But now they know just how bad it is, as City Manager Bob Bartolotta presented his budget proposal that includes the frustrating combination of increasing taxes ever so slightly, drawing down reserves and increasing spending $11 million while cutting services and personnel.

It stinks. And there is blame to share. This did not just cosmically happen. The economic downturn has not helped — although similar factors at the national level are at play. This is the direct and foreseeable result of years of poor decisions and no decisions, the infamous kicking-the-can-down-the-road syndrome.

So, the city is dealing with government employee pensions that it simply cannot afford. The budget includes additional pension contributions of nearly $3 million while eliminating 13 positions and giving no pay raises.

And there could be further problems, because budgeting officials slipped on happy glasses to adjust projections upward by nearly $2 million for new city programs.

It’s not easy times for city employees or commissioners. But all of the commissioners asked for the job and now have to make some tough calls.

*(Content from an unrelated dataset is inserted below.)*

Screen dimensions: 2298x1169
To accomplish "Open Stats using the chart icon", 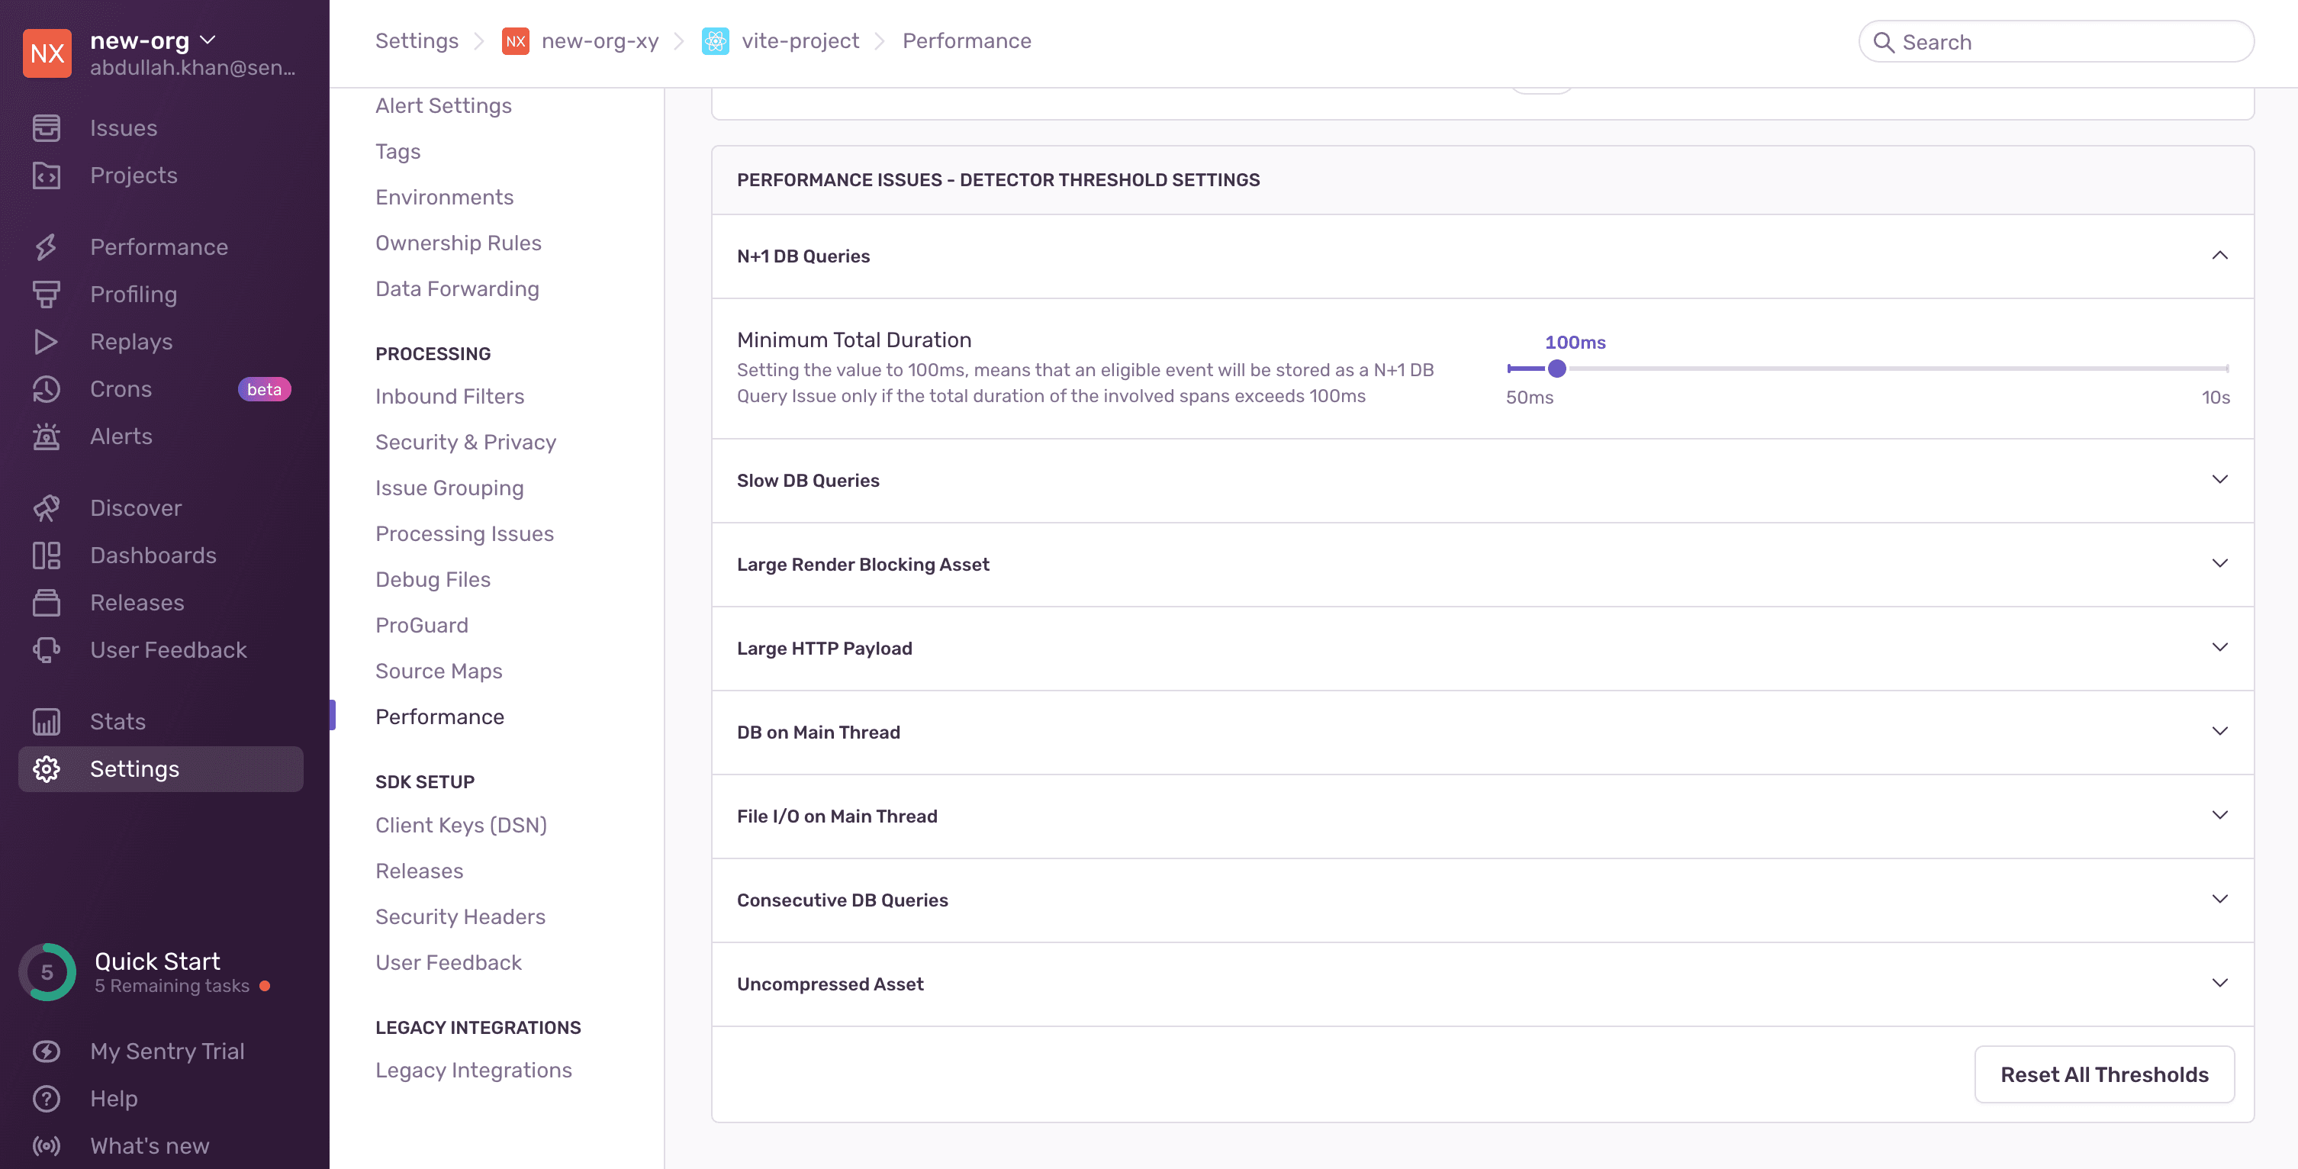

The first should be: no more delaying on pensions. The system has to be fixed. Now.

There are no signs that we are turning the corner economically. The signs are quite the opposite, actually.

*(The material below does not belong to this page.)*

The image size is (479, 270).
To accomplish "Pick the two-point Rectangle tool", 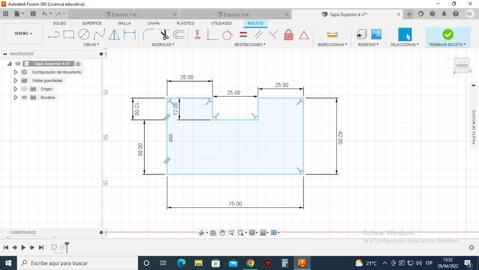I will (x=69, y=35).
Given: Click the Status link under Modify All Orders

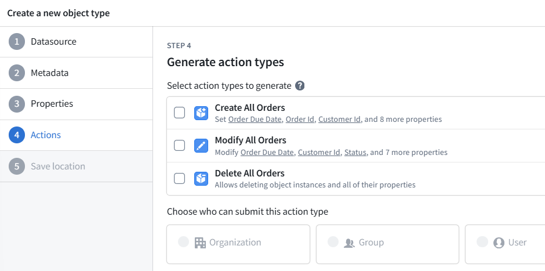Looking at the screenshot, I should tap(355, 153).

The city could see flat or falling revenues for years to come. It is past time for city commissioners to prioritize what the city must do, and what it can do without, during a long-term period of economic stagnation.

If things get better sooner than expected, then the city is all the better off.

Here are a few suggestions.
• More than $550,000 for the operating expenses of the new Robert L. Taylor Community Complex in Newtown, even after the county kicks in $320,000 for it. It is scheduled to open this summer and was far more lavish than it should have been with lighted tennis and basketball courts, baseball and softball fields, pool, kitchen, meeting rooms and so on. Scale back operations sharply or delay opening it.

• $180,000 for Lido Pool operations (with the county kicking in $78,000.) A public swimming pool 30 yards from the Gulf of Mexico is a luxury. And all of the county money comes from city taxpayers, too; they are part of the county.

• Stop throwing money at Newtown. Money is not the solution. When people stop getting killed, robbed, mugged and drugged; when parents start acting like parents; and when businesses see enough change to risk investing in Newtown, its future will improve. Ineffective city “initiatives” just throw taxpayer money away, which is bad enough in good times but just plain foolish in these times.

• Review and stop any projects that will mean increased operating expenses in the next five years.
And one other thought: It may be time to get creative about outsourcing city services on a large scale. This is being done elsewhere in Florida and could mean significant savings. New commissioners: Eliminate former assumptions and look everywhere for savings.